PROBLEM DETAILS: Starting at the line that contains "Tap the 17 comment count bubble", return every line through the end of the data exactly, without pictures.

(MATERIAL SUPPLIED begins)

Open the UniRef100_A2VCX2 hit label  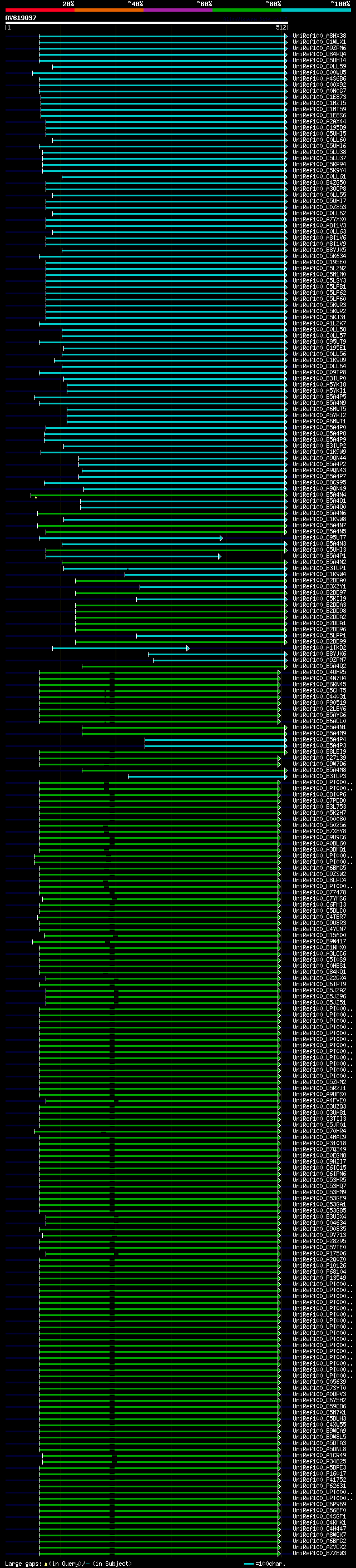pyautogui.click(x=319, y=1547)
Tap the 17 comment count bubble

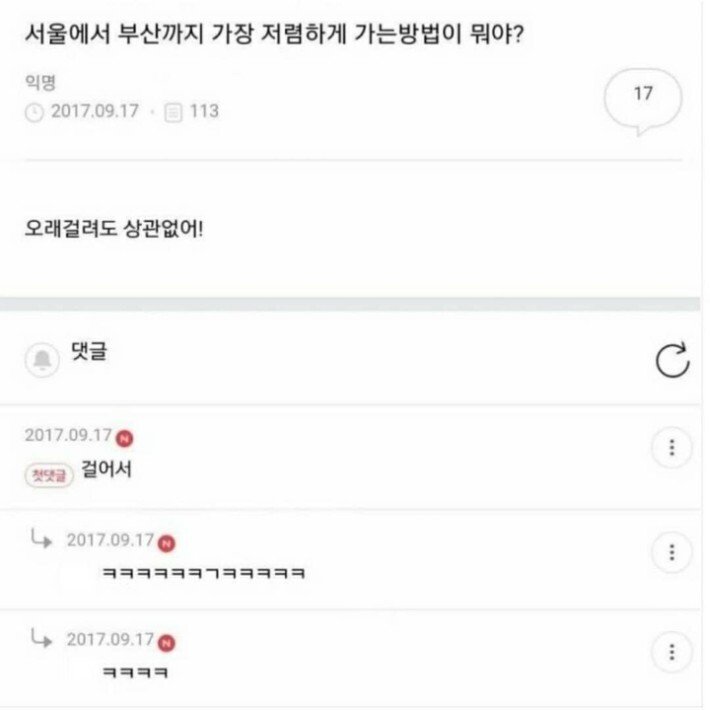pos(643,96)
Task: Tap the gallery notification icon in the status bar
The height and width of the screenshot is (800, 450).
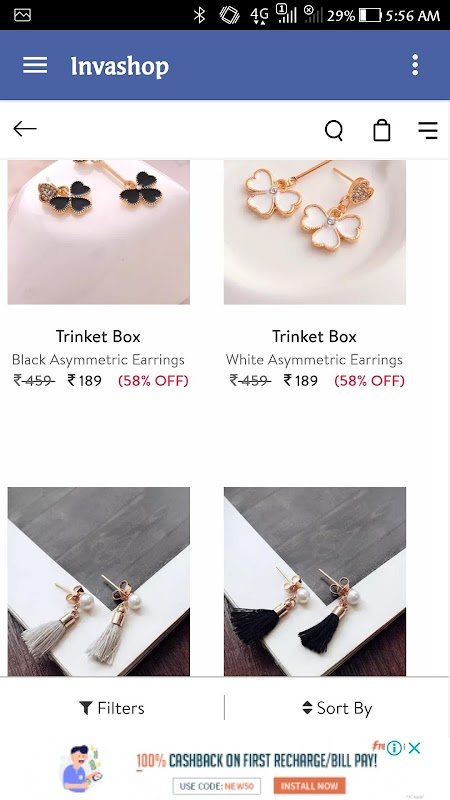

(MATERIAL SUPPLIED ends)

COMPLETED EXERCISE:
Tap the 17 comment count bubble

pos(643,96)
Task: Tap the gallery notification icon in the status bar
The height and width of the screenshot is (800, 450).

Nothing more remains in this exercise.